Stated goal
Reproduce the records below word for word, starting at the line that contains "This screenshot has height=700, width=1156." and ending at the line that contains "Open the 64", with both of those lines included.

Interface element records
---
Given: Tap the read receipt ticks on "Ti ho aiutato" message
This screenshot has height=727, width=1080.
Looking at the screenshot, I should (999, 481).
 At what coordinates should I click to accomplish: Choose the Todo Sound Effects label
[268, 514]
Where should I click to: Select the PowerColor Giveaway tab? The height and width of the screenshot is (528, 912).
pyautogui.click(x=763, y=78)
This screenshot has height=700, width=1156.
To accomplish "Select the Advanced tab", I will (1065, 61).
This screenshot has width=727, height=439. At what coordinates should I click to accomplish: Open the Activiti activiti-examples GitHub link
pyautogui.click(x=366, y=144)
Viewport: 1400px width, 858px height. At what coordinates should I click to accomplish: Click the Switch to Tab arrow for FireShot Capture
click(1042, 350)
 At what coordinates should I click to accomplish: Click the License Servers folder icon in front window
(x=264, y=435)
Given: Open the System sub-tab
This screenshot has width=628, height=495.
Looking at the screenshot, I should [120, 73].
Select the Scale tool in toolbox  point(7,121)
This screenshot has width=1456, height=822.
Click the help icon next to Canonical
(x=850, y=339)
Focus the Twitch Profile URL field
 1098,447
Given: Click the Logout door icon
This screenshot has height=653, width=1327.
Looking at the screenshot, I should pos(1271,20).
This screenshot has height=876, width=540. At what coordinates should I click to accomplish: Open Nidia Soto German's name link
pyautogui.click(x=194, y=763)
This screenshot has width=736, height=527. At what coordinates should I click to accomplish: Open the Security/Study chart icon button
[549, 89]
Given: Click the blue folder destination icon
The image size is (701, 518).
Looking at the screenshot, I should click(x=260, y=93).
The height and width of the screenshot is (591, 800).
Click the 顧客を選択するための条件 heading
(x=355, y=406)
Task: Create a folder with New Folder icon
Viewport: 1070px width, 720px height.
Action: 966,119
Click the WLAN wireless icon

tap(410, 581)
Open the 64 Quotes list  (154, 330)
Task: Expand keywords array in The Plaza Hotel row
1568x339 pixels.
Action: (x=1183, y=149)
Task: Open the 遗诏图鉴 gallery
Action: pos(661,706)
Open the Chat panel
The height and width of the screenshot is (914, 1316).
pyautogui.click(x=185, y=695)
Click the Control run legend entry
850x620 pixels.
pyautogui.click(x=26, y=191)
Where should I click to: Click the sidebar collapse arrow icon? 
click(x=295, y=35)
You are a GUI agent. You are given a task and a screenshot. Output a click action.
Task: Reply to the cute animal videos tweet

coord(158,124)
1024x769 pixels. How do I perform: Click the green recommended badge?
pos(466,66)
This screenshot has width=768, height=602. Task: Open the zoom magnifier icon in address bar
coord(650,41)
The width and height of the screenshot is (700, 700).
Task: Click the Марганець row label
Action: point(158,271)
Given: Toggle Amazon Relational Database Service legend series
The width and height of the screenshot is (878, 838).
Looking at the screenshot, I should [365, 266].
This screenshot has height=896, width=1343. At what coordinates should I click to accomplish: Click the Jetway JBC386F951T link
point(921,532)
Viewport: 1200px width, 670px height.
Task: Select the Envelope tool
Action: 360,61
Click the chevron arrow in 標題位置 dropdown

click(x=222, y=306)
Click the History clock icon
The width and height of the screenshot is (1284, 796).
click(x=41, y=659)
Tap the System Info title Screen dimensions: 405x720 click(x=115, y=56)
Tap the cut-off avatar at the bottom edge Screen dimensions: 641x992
---
Complete answer
This screenshot has height=700, width=1156.
To accomplish "Select the Advanced tab", I will (1065, 61).
This screenshot has width=727, height=439. At what coordinates should I click to accomplish: Open the Activiti activiti-examples GitHub link
pyautogui.click(x=366, y=144)
Viewport: 1400px width, 858px height. At what coordinates should I click to accomplish: Click the Switch to Tab arrow for FireShot Capture
click(1042, 350)
 At what coordinates should I click to accomplish: Click the License Servers folder icon in front window
(x=264, y=435)
Given: Open the System sub-tab
This screenshot has width=628, height=495.
Looking at the screenshot, I should [120, 73].
Select the Scale tool in toolbox  point(7,121)
This screenshot has width=1456, height=822.
Click the help icon next to Canonical
(x=850, y=339)
Focus the Twitch Profile URL field
 1098,447
Given: Click the Logout door icon
This screenshot has height=653, width=1327.
Looking at the screenshot, I should pos(1271,20).
This screenshot has height=876, width=540. At what coordinates should I click to accomplish: Open Nidia Soto German's name link
pyautogui.click(x=194, y=763)
This screenshot has width=736, height=527. At what coordinates should I click to accomplish: Open the Security/Study chart icon button
[549, 89]
Given: Click the blue folder destination icon
The image size is (701, 518).
Looking at the screenshot, I should click(x=260, y=93).
The height and width of the screenshot is (591, 800).
Click the 顧客を選択するための条件 heading
(x=355, y=406)
Task: Create a folder with New Folder icon
Viewport: 1070px width, 720px height.
Action: 966,119
Click the WLAN wireless icon

tap(410, 581)
Open the 64 Quotes list  (154, 330)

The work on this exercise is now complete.